Sint-Trond est infestée par les moustiques depuis des années
Les habitants de Halmaal, un village de la commune de Sint-Trond, sont confrontés depuis des années à une nuisance persistante causée par les moustiques. C’est surtout par temps humide que des zones de reproduction idéales pour les insectes apparaissent dans la zone inondable environnante. Une solution structurelle se fait encore attendre, bien que la ville travaille entre-temps sur un plan à long terme.
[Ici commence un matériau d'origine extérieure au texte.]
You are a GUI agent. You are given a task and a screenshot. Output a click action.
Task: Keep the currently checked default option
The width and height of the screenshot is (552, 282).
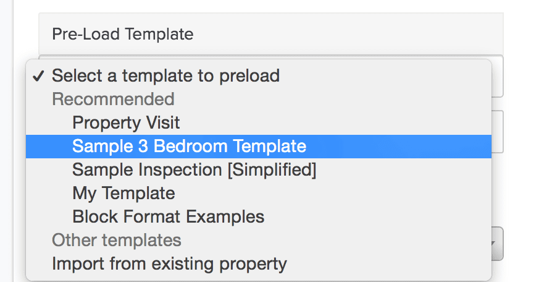pyautogui.click(x=165, y=76)
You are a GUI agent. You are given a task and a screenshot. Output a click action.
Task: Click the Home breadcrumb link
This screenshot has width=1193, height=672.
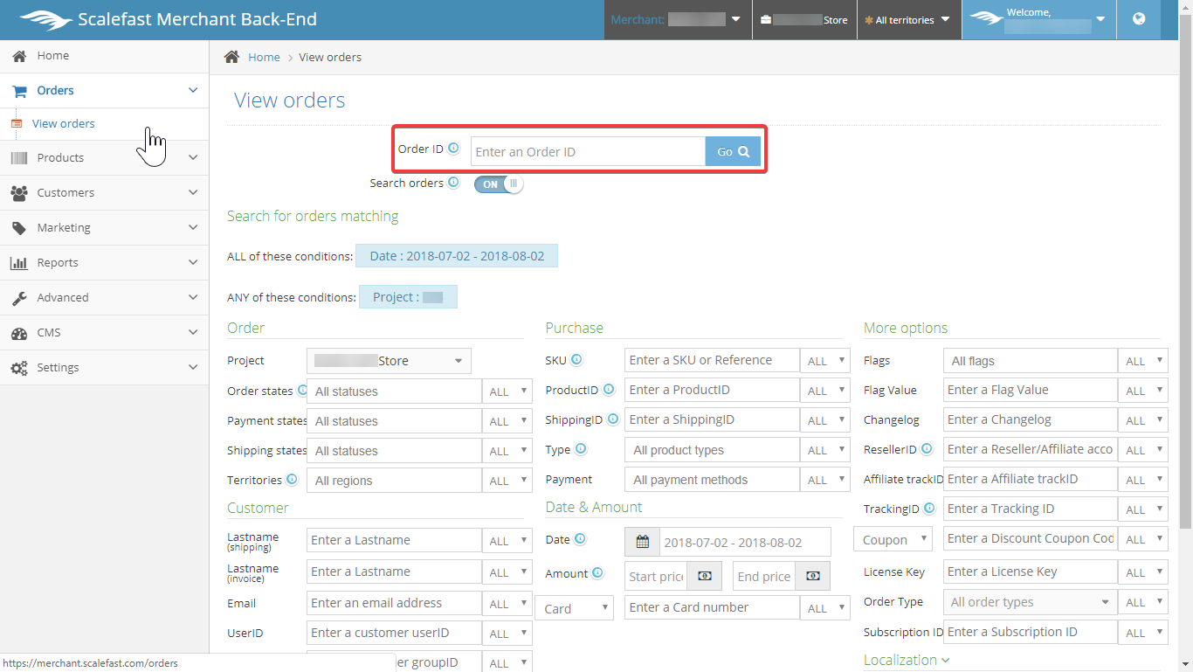(264, 57)
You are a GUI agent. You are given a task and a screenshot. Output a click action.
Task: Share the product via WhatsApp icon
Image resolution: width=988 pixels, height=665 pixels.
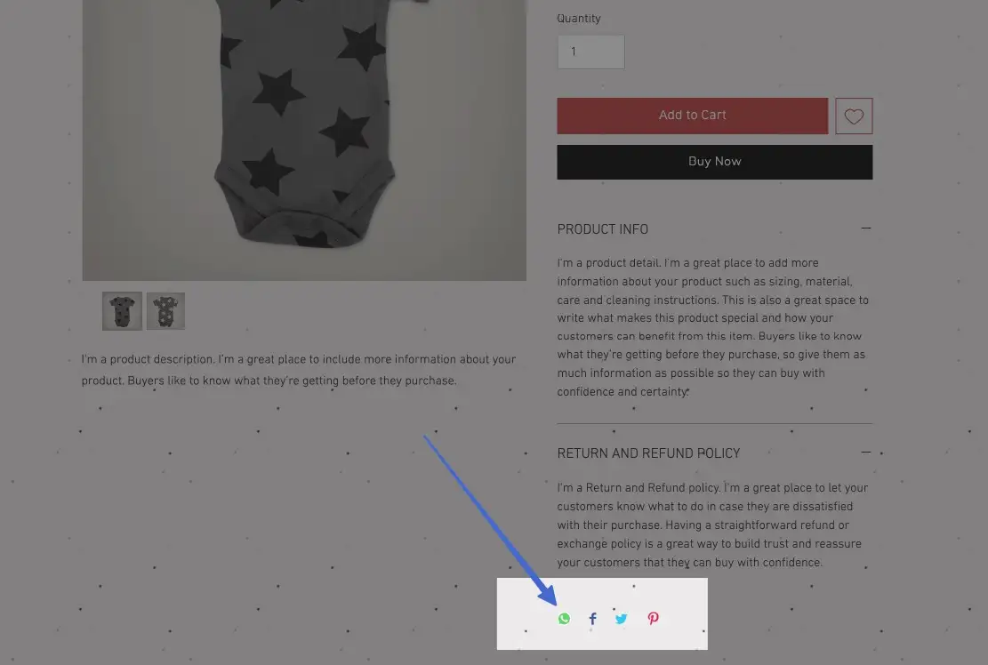[564, 619]
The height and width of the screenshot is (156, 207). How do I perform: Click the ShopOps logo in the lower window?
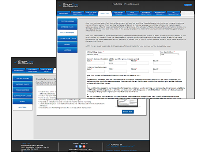(23, 62)
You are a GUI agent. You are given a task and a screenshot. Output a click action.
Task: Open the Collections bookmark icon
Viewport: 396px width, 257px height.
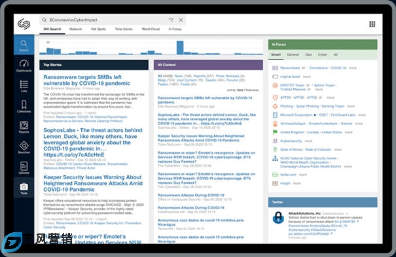24,107
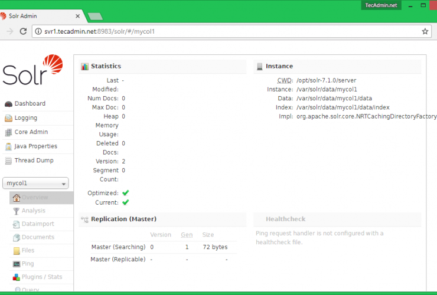Open the Documents section
The width and height of the screenshot is (437, 295).
click(x=38, y=237)
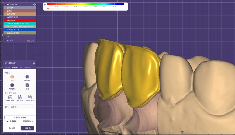Click the 교합면 방향 constraint icon

(x=10, y=97)
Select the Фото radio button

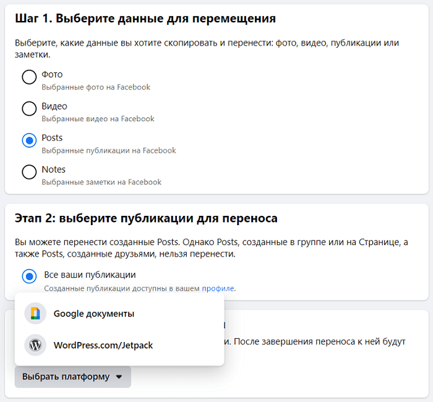pos(29,77)
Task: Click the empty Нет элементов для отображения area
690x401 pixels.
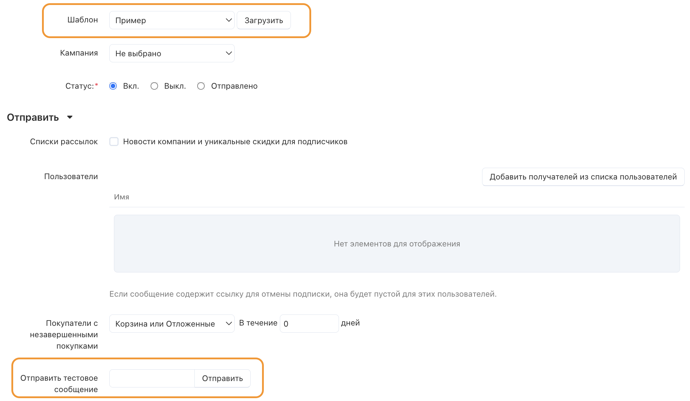Action: click(397, 244)
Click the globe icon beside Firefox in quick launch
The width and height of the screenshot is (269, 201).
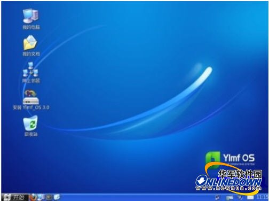pos(41,197)
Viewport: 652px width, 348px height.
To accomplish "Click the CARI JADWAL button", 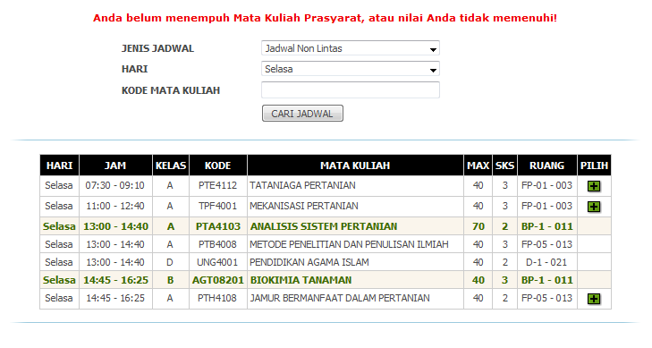I will pos(302,114).
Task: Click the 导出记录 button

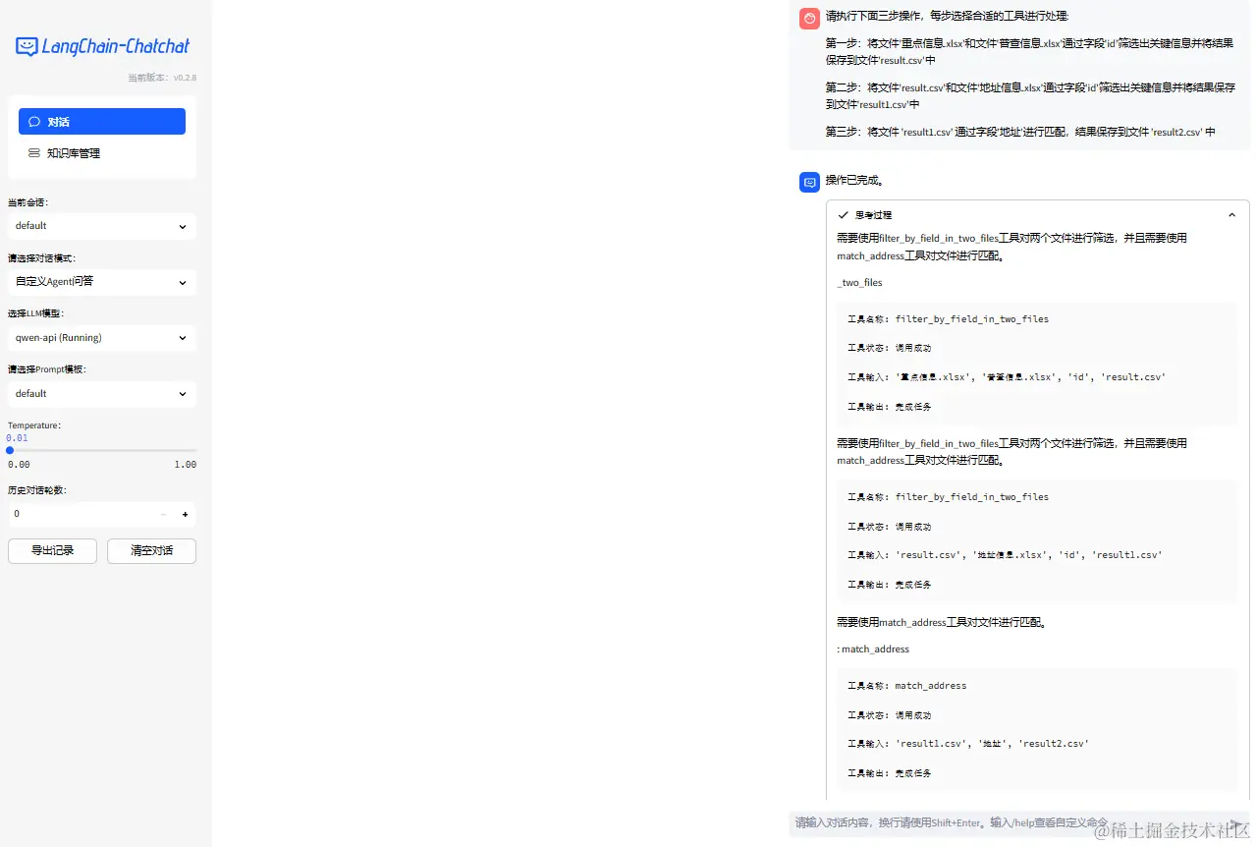Action: 51,550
Une pouponnière pour moustiques
Quand l’été commence sous la pluie, l’eau reste stagnante pendant longtemps à différents endroits de la zone naturelle autour de Halmaal. Cette eau stagnante constitue la pouponnière parfaite pour les moustiques. « Dans cet environnement, il y a d’ailleurs peu de prédateurs naturels pour limiter la population », explique l’échevin de la Gestion des infrastructures Filip Moers (Vooruit).
Tenue d’apiculteur
Même si la situation est moins grave cette année grâce au temps sec, les riverains se souviennent à quel point cela pouvait être terrible lors d’autres étés. « Dès que tu ouvres la porte, tu es encerclé. Même aller chercher le courrier devient alors une corvée infernale », confie une habitante du quartier. « Certaines années, les fenêtres étaient couvertes de moustiques. Si tu voulais aller nourrir tes poules, tu avais plutôt intérêt à enfiler une tenue d’apiculteur. »
Les frustrations règnent dans le quartier depuis un certain temps déjà. Lors d’une précédente législature, l’ancien échevin Peter Deltour (N-VA) avait déjà attiré l’attention du conseil de l’environnement sur ce problème. Plus tard, les habitants ont à nouveau évoqué la situation lors d’une réunion de tous les comités de quartier.
La nature comme alliée
La ville souhaite désormais miser sur la lutte naturelle et la biodiversité. En concertation avec De Watering, un plan a été élaboré, centré sur l’aménagement de mares et la plantation de haies. « Nous voulons renforcer l’écosystème pour que les prédateurs naturels du moustique aient plus de chances », déclare l’échevin Moers. « Nous examinons par exemple s’il est possible de placer des nichoirs à chauves-souris. Attirer des libellules, des grenouilles et des hirondelles fait également partie du plan. » En ce qui concerne les plantations, il s’agit par exemple de charmes, de fusains d’Europe, d’églantiers, de prunelliers et de noisetiers.
Le quartier reste sceptique
Pourtant, le doute plane dans le quartier quant à l’efficacité du plan. « Si l’eau reste stagnante, les larves arrivent, et ce n’est pas avec quelques chauves-souris ou grenouilles que tu vas empêcher ça », entend-on.
La mise en œuvre concrète des plans n’est prévue qu’après les vacances d’été. La plantation des haies aura lieu au plus tôt à l’automne. En attendant, la question reste de savoir si les mesures seront suffisantes pour limiter les nuisances futures. L’échevin Gert Stas (Vooruit) continue de suivre l’affaire.